• Instructions for the task
Give again, word for word, every line in the entries below from the line with "Klantbeoordelingen (212, 2372)" up to and including the line with "[combobox] (258, 74)", and no other line.

── Data ──

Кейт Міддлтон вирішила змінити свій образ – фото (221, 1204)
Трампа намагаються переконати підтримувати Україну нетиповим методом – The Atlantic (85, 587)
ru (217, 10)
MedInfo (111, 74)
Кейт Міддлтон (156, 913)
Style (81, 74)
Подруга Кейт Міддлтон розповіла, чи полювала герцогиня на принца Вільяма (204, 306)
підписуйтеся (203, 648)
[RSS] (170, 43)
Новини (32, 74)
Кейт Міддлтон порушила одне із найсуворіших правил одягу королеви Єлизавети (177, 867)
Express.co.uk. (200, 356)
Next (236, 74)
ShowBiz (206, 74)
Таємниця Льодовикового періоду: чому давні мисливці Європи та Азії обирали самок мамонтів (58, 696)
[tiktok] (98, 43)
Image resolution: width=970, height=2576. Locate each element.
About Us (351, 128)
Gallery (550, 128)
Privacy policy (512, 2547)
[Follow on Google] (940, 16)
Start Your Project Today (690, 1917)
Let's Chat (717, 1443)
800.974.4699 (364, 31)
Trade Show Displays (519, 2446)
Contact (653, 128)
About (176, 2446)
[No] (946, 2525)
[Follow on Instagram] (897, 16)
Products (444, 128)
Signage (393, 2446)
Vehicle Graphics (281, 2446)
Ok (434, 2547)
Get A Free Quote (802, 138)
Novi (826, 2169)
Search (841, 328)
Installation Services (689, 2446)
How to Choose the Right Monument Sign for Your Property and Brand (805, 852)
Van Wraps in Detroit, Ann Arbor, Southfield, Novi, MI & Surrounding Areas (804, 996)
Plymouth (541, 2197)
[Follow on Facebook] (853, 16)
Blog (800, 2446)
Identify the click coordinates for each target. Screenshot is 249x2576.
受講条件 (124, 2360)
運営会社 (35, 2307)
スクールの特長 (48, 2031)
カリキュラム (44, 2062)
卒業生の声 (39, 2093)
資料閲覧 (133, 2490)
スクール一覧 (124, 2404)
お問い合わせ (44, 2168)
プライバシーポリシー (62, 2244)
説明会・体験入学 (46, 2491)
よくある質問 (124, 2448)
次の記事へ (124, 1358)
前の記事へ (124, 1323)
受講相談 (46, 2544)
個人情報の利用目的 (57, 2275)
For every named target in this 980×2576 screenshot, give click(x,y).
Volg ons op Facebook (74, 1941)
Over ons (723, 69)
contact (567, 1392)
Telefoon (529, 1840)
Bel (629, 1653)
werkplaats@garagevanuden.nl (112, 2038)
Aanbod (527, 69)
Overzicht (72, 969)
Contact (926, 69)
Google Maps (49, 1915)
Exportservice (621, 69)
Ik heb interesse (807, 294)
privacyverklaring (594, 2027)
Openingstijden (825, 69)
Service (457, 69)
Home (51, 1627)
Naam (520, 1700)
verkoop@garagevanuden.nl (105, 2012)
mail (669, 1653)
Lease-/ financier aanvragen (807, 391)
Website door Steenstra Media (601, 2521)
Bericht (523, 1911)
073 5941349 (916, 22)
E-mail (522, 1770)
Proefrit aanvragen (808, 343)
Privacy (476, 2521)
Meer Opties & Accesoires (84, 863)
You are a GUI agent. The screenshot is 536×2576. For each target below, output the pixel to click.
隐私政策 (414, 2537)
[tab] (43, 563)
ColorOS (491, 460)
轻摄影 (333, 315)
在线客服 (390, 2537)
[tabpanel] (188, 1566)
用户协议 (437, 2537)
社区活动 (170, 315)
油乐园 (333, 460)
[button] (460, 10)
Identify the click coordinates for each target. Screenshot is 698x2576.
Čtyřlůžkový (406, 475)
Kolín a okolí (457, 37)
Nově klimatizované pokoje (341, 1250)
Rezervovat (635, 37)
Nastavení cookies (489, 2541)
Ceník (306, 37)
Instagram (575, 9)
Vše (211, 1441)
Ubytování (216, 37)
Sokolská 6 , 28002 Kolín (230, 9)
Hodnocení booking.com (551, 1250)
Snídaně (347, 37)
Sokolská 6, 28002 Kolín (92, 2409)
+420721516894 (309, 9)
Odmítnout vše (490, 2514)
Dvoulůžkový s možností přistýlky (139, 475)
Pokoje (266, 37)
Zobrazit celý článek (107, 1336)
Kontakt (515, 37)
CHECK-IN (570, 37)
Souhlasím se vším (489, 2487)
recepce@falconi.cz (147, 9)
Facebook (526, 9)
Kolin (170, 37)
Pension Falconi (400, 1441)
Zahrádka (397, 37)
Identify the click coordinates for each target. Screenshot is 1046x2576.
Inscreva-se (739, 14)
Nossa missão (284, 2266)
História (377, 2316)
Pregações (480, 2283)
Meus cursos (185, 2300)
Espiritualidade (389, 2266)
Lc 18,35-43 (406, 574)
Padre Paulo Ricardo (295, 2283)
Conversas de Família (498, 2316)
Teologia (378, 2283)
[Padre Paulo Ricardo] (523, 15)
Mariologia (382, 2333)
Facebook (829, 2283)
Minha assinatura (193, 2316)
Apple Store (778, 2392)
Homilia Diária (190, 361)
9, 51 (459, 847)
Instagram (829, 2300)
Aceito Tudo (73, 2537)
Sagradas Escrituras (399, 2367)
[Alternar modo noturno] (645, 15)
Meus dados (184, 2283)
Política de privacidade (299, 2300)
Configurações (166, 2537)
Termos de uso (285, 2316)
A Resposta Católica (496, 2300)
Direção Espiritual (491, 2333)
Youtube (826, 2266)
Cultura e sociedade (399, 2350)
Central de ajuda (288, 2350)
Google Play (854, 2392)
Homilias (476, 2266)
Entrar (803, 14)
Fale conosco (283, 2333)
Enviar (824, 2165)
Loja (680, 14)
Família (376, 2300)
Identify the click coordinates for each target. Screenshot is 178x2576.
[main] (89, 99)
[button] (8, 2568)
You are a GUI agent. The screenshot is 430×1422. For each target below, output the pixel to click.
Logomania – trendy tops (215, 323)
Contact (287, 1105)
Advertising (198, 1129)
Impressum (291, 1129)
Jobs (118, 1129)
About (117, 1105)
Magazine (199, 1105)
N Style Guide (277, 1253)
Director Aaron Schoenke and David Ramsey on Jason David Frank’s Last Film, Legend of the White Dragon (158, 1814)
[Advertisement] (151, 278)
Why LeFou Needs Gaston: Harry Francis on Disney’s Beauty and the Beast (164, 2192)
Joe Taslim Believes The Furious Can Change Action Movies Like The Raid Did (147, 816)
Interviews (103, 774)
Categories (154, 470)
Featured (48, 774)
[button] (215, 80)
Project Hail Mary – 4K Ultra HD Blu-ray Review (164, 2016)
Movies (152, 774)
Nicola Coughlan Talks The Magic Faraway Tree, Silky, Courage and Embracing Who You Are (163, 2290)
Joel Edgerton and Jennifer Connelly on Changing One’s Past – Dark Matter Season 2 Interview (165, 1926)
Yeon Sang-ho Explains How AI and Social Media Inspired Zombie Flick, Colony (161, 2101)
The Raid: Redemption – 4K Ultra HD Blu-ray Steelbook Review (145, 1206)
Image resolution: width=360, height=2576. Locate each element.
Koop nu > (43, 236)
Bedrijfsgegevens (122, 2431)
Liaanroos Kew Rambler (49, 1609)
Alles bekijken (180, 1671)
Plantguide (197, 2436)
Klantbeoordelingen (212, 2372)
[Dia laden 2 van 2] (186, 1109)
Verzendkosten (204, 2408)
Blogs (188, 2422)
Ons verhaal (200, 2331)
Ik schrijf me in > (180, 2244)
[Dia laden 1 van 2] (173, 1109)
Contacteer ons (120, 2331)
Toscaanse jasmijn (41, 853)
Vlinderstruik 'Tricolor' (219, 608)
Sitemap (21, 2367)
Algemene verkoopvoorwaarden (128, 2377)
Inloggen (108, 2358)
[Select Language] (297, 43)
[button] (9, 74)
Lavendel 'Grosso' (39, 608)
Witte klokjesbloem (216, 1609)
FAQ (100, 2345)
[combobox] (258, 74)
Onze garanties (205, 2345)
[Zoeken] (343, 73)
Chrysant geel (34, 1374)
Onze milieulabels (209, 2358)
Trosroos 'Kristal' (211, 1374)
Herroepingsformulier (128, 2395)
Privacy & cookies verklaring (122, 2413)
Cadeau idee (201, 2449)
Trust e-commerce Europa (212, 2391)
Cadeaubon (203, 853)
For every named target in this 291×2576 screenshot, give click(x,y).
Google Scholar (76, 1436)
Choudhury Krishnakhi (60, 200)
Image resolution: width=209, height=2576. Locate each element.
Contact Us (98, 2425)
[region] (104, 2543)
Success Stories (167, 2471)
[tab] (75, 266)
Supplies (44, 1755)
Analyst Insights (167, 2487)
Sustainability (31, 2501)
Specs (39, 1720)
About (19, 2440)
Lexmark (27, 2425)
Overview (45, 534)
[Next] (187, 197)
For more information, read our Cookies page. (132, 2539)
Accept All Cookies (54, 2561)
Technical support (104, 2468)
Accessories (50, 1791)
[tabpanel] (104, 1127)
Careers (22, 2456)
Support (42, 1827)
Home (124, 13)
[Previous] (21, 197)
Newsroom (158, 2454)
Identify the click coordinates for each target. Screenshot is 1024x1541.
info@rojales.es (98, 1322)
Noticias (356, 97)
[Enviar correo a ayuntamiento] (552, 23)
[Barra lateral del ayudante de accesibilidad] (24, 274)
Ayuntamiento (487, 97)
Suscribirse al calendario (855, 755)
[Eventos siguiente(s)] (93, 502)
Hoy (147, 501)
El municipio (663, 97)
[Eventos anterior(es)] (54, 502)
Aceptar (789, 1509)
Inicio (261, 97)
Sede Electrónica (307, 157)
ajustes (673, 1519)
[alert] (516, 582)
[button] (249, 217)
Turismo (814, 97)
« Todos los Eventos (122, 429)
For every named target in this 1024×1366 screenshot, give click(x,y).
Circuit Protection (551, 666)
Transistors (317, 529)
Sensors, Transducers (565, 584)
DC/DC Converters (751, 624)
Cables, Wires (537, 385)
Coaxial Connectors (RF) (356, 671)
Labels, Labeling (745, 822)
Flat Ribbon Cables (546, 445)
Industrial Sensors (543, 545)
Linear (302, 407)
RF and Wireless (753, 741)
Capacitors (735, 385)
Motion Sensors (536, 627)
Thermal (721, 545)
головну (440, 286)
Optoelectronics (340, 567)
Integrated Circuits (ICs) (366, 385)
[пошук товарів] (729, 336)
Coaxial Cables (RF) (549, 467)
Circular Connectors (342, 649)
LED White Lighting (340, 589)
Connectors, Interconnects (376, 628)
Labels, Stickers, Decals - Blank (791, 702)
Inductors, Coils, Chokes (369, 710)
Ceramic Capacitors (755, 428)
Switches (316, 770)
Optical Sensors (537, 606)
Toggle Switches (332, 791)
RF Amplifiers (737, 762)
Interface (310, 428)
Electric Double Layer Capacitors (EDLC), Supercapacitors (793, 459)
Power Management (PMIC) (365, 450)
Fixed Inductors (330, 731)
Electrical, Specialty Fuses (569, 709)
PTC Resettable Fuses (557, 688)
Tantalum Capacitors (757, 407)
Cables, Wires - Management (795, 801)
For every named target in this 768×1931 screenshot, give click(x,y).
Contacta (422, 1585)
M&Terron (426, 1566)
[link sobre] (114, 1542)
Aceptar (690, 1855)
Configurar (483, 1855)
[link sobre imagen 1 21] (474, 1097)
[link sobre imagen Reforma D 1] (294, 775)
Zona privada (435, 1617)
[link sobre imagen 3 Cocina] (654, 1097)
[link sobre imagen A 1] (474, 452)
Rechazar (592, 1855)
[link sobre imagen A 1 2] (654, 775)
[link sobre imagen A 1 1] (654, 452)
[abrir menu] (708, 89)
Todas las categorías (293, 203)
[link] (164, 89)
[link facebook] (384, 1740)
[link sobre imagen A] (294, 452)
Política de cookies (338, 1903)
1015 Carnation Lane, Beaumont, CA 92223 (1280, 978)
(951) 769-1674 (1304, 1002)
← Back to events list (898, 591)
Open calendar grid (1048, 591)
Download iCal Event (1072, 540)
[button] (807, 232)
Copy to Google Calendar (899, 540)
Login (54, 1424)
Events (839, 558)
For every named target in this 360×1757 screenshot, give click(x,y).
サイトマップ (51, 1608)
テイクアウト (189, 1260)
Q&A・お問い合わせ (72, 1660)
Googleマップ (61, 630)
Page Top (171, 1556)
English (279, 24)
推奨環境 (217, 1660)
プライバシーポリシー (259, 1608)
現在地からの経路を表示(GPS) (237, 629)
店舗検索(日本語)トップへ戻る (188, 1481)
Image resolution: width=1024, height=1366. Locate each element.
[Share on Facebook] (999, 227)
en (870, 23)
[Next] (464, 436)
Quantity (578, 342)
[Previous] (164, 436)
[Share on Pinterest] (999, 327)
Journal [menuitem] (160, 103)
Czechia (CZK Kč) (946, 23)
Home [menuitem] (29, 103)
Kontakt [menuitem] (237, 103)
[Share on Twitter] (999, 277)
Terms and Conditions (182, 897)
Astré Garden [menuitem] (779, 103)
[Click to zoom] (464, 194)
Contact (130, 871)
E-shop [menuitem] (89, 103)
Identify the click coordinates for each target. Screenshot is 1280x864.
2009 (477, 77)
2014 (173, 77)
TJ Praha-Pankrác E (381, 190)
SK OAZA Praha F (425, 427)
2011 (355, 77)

───

• Exercise answer
Klantbeoordelingen (212, 2372)
[Dia laden 2 van 2] (186, 1109)
Verzendkosten (204, 2408)
Blogs (188, 2422)
Ons verhaal (200, 2331)
Ik schrijf me in > (180, 2244)
[Dia laden 1 van 2] (173, 1109)
Contacteer ons (120, 2331)
Toscaanse jasmijn (41, 853)
Vlinderstruik 'Tricolor' (219, 608)
Sitemap (21, 2367)
Algemene verkoopvoorwaarden (128, 2377)
Inloggen (108, 2358)
[Select Language] (297, 43)
[button] (9, 74)
Lavendel 'Grosso' (39, 608)
Witte klokjesbloem (216, 1609)
FAQ (100, 2345)
[combobox] (258, 74)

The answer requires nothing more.